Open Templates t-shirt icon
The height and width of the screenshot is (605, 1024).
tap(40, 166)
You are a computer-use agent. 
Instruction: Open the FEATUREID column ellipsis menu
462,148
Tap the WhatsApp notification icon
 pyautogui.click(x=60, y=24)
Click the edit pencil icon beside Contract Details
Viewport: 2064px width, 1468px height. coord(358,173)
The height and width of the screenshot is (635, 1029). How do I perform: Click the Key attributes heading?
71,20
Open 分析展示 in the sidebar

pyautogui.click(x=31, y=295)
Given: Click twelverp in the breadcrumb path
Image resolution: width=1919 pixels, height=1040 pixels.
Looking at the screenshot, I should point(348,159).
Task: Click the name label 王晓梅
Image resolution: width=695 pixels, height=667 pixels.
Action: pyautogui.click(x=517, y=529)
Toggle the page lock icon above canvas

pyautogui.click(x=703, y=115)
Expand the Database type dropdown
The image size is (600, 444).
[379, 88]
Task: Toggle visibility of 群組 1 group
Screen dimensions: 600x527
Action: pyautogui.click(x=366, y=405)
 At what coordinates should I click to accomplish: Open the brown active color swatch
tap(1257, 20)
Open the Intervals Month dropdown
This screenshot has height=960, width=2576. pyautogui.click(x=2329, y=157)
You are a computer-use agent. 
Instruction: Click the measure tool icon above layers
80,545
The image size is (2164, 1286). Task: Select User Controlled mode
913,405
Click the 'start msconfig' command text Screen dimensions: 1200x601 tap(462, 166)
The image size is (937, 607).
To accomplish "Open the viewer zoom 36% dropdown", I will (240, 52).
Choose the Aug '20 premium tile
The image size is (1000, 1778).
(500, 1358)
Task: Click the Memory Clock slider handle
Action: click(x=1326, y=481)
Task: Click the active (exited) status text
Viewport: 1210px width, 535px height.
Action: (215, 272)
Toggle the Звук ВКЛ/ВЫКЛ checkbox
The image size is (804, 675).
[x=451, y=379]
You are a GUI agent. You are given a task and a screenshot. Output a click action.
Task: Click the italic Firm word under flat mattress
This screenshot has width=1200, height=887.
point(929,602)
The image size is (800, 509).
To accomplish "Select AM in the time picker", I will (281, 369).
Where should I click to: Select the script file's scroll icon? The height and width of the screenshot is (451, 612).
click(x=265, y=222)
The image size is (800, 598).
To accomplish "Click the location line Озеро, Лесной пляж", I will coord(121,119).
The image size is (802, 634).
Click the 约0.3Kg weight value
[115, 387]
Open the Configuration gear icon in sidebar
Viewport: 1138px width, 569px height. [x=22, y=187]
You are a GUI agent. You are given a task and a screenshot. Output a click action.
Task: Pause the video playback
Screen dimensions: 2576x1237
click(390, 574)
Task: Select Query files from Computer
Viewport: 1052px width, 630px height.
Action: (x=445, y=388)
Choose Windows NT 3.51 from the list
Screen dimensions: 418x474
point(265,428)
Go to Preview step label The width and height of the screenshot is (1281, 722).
========================
Put all of the rows above into a numbered list, leaving out any blank lines.

1. Open Templates t-shirt icon
2. The height and width of the screenshot is (605, 1024).
3. tap(40, 166)
4. You are a computer-use agent. 
5. Instruction: Open the FEATUREID column ellipsis menu
6. 462,148
7. Tap the WhatsApp notification icon
8.  pyautogui.click(x=60, y=24)
9. Click the edit pencil icon beside Contract Details
10. Viewport: 2064px width, 1468px height. coord(358,173)
11. The height and width of the screenshot is (635, 1029). How do I perform: Click the Key attributes heading?
12. 71,20
13. Open 分析展示 in the sidebar
14. pyautogui.click(x=31, y=295)
15. Given: Click twelverp in the breadcrumb path
16. Image resolution: width=1919 pixels, height=1040 pixels.
17. Looking at the screenshot, I should point(348,159).
18. Task: Click the name label 王晓梅
19. Image resolution: width=695 pixels, height=667 pixels.
20. Action: pyautogui.click(x=517, y=529)
21. Toggle the page lock icon above canvas
22. pyautogui.click(x=703, y=115)
23. Expand the Database type dropdown
24. The image size is (600, 444).
25. [379, 88]
26. Task: Toggle visibility of 群組 1 group
27. Screen dimensions: 600x527
28. Action: pyautogui.click(x=366, y=405)
29.  At what coordinates should I click to accomplish: Open the brown active color swatch
30. tap(1257, 20)
31. Open the Intervals Month dropdown
32. This screenshot has height=960, width=2576. pyautogui.click(x=2329, y=157)
33. You are a computer-use agent. 
34. Instruction: Click the measure tool icon above layers
35. 80,545
36. The image size is (2164, 1286). Task: Select User Controlled mode
37. 913,405
38. Click the 'start msconfig' command text Screen dimensions: 1200x601 tap(462, 166)
39. The image size is (937, 607).
40. To accomplish "Open the viewer zoom 36% dropdown", I will (240, 52).
41. Choose the Aug '20 premium tile
42. The image size is (1000, 1778).
43. (500, 1358)
44. Task: Click the Memory Clock slider handle
45. Action: click(x=1326, y=481)
46. Task: Click the active (exited) status text
47. Viewport: 1210px width, 535px height.
48. Action: (215, 272)
49. Toggle the Звук ВКЛ/ВЫКЛ checkbox
50. The image size is (804, 675).
51. [x=451, y=379]
52. You are a GUI agent. You are given a task and a screenshot. Output a click action.
53. Task: Click the italic Firm word under flat mattress
54. This screenshot has width=1200, height=887.
55. point(929,602)
56. The image size is (800, 509).
57. To accomplish "Select AM in the time picker", I will (281, 369).
58. Where should I click to: Select the script file's scroll icon? The height and width of the screenshot is (451, 612).
59. click(x=265, y=222)
60. The image size is (800, 598).
61. To accomplish "Click the location line Озеро, Лесной пляж", I will coord(121,119).
62. The image size is (802, 634).
63. Click the 约0.3Kg weight value
64. [115, 387]
65. Open the Configuration gear icon in sidebar
66. Viewport: 1138px width, 569px height. [x=22, y=187]
67. You are a GUI agent. You are given a task and a screenshot. Output a click action.
68. Task: Pause the video playback
69. Screen dimensions: 2576x1237
70. click(390, 574)
71. Task: Select Query files from Computer
72. Viewport: 1052px width, 630px height.
73. Action: (x=445, y=388)
74. Choose Windows NT 3.51 from the list
75. Screen dimensions: 418x474
76. point(265,428)
77. Go to Preview step label The width and height of the screenshot is (1281, 722).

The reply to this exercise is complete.